Le Shield, Daredevil, l’Agent Carter en série
En parallèle des films, Marvel a sorti à ce jour 3 séries pour boucher les trous laissés par l’intrigue principale, à la manière de « one-shot » ou d’arcs narratifs s’interessant à un personnage ou un groupe dans le contexte de l’arc général, servant de développement particuliers pour certains personnages. Agents of S.H.I.E.L.D. nous fait suivre l’agent Coulson (introduit dans Iron Man) et son équipe d’agents secrets pour traquer les méta-humains apparaissant autour du globe. Mettant un peu de temps à se mettre en place, la série ne manque pas de qualités pour autant, même si l’ambition espérée n’est pas toujours là.
Deuxième série mise en chantier, Agent Carter suit le personnage éponyme dans les années 50 et les débuts du S.H.E.I.L.D. Là aussi, beaucoup de qualités notamment en matière d’écriture et de personnages mais, du fait de sa situation temporelle (à l’époque de Captain America : First Avenger), son impact est malheureusement moindre. Certes, ça permet d’expliquer l’Hydra, mais comme elle est démantelée quasiment au même moment dans le présent dans Avengers : l’Ere d’Ultron, la boucle est vite bouclée.
Dernière et non des moindres, réalisée en collaboration avec Netflix, Daredevil est une véritable bouffée d’air frais dans un milieu qui commence à sentir le renfermé. Sombre, violente, sans retenue aucune, les aventures du justicier aveugle la nuit et avocat le jour rend un vibrant hommage à l’Homme sans Peur et aux différents traitements qu’il a reçus au fil des ans (de Miller à Bendis). Complètement ancré dans le réel, jamais exagéré, le sentiment post-Gardiens de la Galaxie est de retour. Là non plus, pas de grande influence sur le MCU en vue (même si quelques références sont faites par-ci par-là à Avengers premier du nom), mais le traitement de la série montre que Marvel peut se salir les mains, et ça, c’est une bonne nouvelle.
Le temps Marvel c’est de l’argent
Malgré une augmentation quantitative avec l’ajout des séries, il est clair que le procédé s’essouffle un peu. Certes chaque épisode cinéma apporte sa pierre à l’édifice pour l’élaboration de l’univers, mais le temps allant, les contributions respectives tendent à devenir de plus en plus pauvres. Par exemple, Thor : le Monde des Ténèbres n’apporte rien de plus à la globalité du MCU que l’Ether (et encore, qu’il ait été choisi au passage pour légitimer le film à la dernière minute n’étonnerait pas le Cerveau). Iron Man 3, idem. Certains diront que ça conforte Stark dans son idée de renforcer la sécurité mondiale, ce qui a mené à Ultron, ce qui va mener à Civil War. Mais cela valait-il l’argent dépensé et le temps de visionnage nécessaire ? N’aurait-il pas mieux fallu suivre tout simplement l’exemple des Gardiens de la Galaxie qui a réussi à allier divertissement pur et grosse avancée dans l’histoire globale ?

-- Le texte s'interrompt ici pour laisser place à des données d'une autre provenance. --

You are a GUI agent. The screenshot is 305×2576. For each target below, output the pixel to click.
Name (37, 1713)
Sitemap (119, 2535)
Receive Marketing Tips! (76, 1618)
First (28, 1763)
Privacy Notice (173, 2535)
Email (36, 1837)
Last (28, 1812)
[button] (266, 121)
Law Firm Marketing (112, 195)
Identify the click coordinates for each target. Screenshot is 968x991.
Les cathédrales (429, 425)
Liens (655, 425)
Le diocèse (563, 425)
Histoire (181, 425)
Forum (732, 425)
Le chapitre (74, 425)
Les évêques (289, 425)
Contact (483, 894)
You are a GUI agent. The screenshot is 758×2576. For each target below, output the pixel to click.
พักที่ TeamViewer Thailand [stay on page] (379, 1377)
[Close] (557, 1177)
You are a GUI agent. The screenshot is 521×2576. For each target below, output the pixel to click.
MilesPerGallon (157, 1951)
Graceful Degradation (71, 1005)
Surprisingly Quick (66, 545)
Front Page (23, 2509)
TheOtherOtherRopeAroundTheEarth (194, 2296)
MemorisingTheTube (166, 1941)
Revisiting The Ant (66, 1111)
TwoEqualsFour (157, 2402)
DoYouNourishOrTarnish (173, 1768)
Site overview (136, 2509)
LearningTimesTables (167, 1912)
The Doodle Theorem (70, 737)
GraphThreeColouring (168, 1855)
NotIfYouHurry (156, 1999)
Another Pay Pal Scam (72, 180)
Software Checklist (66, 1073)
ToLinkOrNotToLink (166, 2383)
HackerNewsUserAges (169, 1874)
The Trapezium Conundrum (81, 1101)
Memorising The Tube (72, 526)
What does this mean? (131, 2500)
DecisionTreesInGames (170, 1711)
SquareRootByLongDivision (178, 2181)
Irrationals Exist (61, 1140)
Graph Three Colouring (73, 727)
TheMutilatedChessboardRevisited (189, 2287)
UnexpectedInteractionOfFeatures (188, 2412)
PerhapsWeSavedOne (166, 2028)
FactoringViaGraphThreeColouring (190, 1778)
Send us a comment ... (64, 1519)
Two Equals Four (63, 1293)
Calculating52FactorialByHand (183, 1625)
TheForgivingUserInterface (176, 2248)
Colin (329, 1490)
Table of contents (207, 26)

Avec cette « phase II » qui s’achève, le Cerveau a plus l’impression (notamment avec Avengers : l’Ere d’Ultron) de faire de plus en plus face à des divertissements qu’on étire au maximum, avant de placer de temps en temps un petit truc qui va faire avancer l’univers partagé. L’idée est bonne, mais une fois de plus, se colletiner un film en entier pour 2-3 minutes indispensables pour comprendre le suivant, c’est parfois très cher payé. Sans compter les séries aux épisodes à la qualité aléatoire mais aux informations cruciales pour la compréhension.
Même The Walking Dead, qui fonctionne sur la même structure, est moins cruel avec son format d’une heure. En toute honnêteté, de toute façon, le Cerveau ne voit pas comment Marvel aurait pu faire autrement. Il y a un moment où il faut regarder les choses en face : le cinéma est une industrie et une industrie doit rapporter de l’argent. La tentation de multiplier les métrages en surfant sur la fan attitude était donc grande et le Cerveau a peur que Marvel y ait méchamment cédé. Le divertissement pour le divertissement, agrémenté de placements de produits. Mais la plus grande déception dans tout cela, c’est le sentiment d’inachevé à la sortie de cette « phase II ». Qu’a-t-elle bouclé ? Les Avengers prennent connaissance des gemmes de l’Infini ? Après 5 films ? Oui, ça fait un peu long.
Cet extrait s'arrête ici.